Processors are known to have special instructions for decrementing a counter and branch if the counter is zero with very low latency as the branch instruction does not need to wait for the counter decrement passing through an integer unit.
Here is a link to the ppc instruction:
https://www.ibm.com/support/knowledgecenter/ssw_aix_53/com.ibm.aix.aixassem/doc/alangref/bc.htm
My usual way of doing what I believe triggers a compiler to generate the appropriate instructions is as follows:
unsigned int ctr = n;
while(ctr--)
a[ctr] += b[ctr];
Readability is high and it is a decrementing loop branching on zero. As you see the branch technically occurs if counter is zero before decrement. I was hoping the compiler could do some magic and make it work anyway.
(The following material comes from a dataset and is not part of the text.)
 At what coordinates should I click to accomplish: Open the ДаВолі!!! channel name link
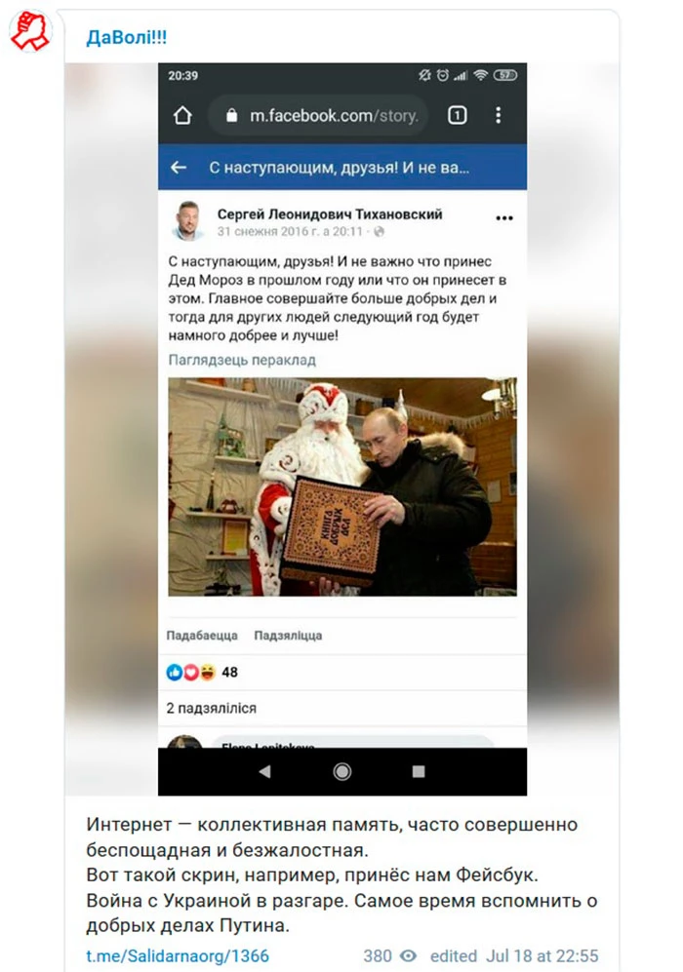[127, 37]
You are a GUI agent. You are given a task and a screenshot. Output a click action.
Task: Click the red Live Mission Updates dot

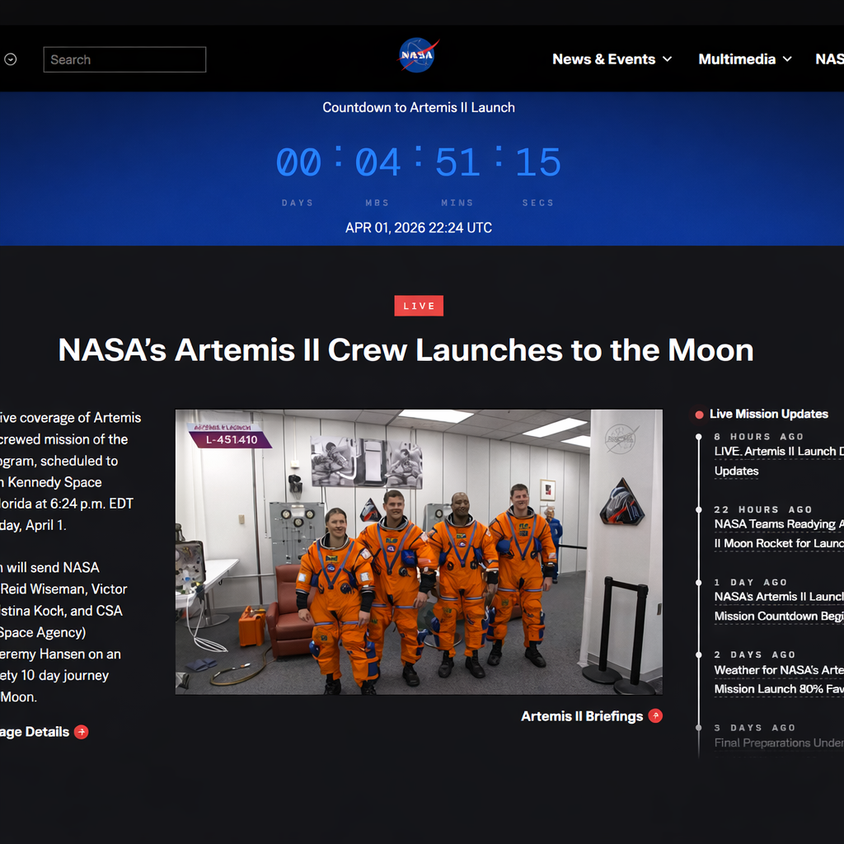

Q: Would a compiler have to break any fundamental rules of C in order to mangle it to special decrement and branch conditional instructions (if any)?
Another approach:
unsigned int ctr = n+1;
while(--ctr) {
a[ctr-1] += b[ctr-1];
}
The branch now happen after decrement but there are constants roaming making ugly code. An "index" variable being one less than counter would make it look a little prettier I guess. Looking at available ppc instructions the extra calculation in finding the a and b adress can still fit single instruction as load may also perform adress arithmetic (add). Not so sure about other instruction sets. My main problem though is if n+1 is larger than an max. Q: Will the decrement pull it back to max and loop as usual?
Q: Is there a more commonly used pattern in C for allowing the common instruction?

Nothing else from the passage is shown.